__What you are asked to do__: Continue the commentary below on opinion pieces and editorial balance, picking up after its final sentence.

Editorial writers are generally spared these headaches. An opinion piece is supposed to be about an opinion. The editorial – if your news outlet still has one – expresses the opinions of the editor or proprietor. News outlets aspiring to persuasion will attempt a serious tone, and as part of this may acknowledge that on a particular topic their view is not the only one.

By-lined opinion pieces – those with a named author – are free to expound a view.

That does not, of course, mean that gullible readers will necessarily be swayed by it. Let us suppose that some hypothetical columnist believes that the “so-called” Department of Justice is staffed largely by mercenary mediocrities who, having sold their souls for a well-filled iron rice bowl, have little knowledge and less care for the rights on which they are expected to trample.

Readers of this deplorable diatribe do not need a reminder that the Secretary for Justice takes a very different view of the matter. Indeed the secretary has many opportunities to make this clear even if he doesn’t (as the present one does) write op eds for sympathetic news outlets himself.

Entries for locating text and elements
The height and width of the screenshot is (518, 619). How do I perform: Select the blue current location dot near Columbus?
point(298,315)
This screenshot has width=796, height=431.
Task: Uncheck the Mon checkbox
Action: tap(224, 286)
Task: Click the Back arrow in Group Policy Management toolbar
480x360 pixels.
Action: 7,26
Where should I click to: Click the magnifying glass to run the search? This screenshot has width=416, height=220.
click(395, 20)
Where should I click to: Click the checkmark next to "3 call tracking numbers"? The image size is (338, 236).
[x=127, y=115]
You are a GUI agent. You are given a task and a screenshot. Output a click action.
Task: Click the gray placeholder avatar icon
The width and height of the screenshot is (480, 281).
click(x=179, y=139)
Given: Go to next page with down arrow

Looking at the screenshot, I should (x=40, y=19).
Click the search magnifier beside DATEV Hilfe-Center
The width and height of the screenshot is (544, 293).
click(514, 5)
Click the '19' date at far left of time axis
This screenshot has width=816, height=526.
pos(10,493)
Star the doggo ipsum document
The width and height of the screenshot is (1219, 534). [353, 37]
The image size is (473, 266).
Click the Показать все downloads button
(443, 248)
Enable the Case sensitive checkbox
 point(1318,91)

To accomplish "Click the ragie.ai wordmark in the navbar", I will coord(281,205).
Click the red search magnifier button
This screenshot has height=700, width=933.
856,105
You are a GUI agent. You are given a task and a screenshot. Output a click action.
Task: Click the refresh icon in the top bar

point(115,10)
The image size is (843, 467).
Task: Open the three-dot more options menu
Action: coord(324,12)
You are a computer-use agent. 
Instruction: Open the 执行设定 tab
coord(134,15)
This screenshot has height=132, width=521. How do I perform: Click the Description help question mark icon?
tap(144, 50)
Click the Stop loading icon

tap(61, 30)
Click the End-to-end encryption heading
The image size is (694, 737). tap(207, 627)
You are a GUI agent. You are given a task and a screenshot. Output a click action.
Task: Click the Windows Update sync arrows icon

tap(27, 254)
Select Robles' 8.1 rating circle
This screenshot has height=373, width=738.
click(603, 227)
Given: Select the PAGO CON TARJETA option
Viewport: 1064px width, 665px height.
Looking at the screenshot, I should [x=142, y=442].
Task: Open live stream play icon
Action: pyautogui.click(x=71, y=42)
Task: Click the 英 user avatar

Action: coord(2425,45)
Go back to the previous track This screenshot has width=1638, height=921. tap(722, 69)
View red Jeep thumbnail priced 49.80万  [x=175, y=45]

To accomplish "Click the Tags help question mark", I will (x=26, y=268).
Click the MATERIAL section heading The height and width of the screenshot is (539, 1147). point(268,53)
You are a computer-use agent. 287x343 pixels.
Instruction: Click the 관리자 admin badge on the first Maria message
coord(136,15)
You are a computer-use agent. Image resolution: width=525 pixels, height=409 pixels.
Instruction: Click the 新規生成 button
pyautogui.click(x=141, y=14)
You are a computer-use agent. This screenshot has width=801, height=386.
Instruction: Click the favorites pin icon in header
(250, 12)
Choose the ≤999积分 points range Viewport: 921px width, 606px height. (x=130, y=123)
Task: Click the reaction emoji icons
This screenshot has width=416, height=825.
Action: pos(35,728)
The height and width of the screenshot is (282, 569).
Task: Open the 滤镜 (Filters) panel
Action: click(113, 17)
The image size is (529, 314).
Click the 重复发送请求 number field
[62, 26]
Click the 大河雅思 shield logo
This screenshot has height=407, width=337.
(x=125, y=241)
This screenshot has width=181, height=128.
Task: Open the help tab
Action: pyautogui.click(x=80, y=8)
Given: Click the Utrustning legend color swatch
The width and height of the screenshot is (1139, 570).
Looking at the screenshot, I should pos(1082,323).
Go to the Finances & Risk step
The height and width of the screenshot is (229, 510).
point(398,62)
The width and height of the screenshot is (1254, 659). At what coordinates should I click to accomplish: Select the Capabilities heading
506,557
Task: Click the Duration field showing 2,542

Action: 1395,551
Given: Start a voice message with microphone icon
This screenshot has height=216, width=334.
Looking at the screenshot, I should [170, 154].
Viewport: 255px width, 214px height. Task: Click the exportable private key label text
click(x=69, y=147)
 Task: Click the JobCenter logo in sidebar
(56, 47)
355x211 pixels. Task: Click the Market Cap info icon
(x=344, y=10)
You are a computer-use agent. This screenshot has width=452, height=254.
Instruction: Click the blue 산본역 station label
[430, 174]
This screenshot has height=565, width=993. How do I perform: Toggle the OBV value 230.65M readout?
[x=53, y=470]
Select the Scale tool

__Output for this exercise__:
Balance is achieved overall because we report the secretary’s speeches and print his department’s press releases, on other occasions. This possibility is specifically catered for in the law on court reporting, which recognises that on any one day the proceedings will often be dominated by the prosecution or the defence. Coverage remains ‘fair’ (an important matter for defamation purposes) as long as you cover the other days as well.

Our government puts out a great deal of stuff, which the media generally gobble fairly uncritically. Critics struggle to get a word in.

This brings us to another point about “balance”, which is that it assumes that, outside the media outlet concerned, ideas are competing on a level playing field. This is not the case at all. Governments and other organisations have large operations dedicated to the manipulation of public opinion.

When I was a working reporter we all knew that some of the people engaged in this activity could not be relied on for a straight answer. We printed their lies in the interests of balance and tried to alert readers by the use of verbs like “claimed” or “asserted” where we might normally have stuck with “said”.

These PR people were often under great pressure to get the desired result. In the days when I provided short courses for government information officers I was routinely told that their immediate superiors had no interest in explaining government policy to the public; they expected their information people to stir up personal publicity for the director or secretary concerned.

In the days when hotel coffee shops kept a vat of over-brewed coffee sitting on a hot plate, a reporter (not me, thank goodness) wrote a piece about the low standard of coffee in such places and named names. The hotel identified as having Hong Kong’s most disgusting coffee took immediate action: it sacked its PR person.

Experiences of this kind engender a certain professional skepticism in journalists, a suspicion that unless otherwise stated all idols have clay feet, all emperors have no clothes, and all official statements are deceptive.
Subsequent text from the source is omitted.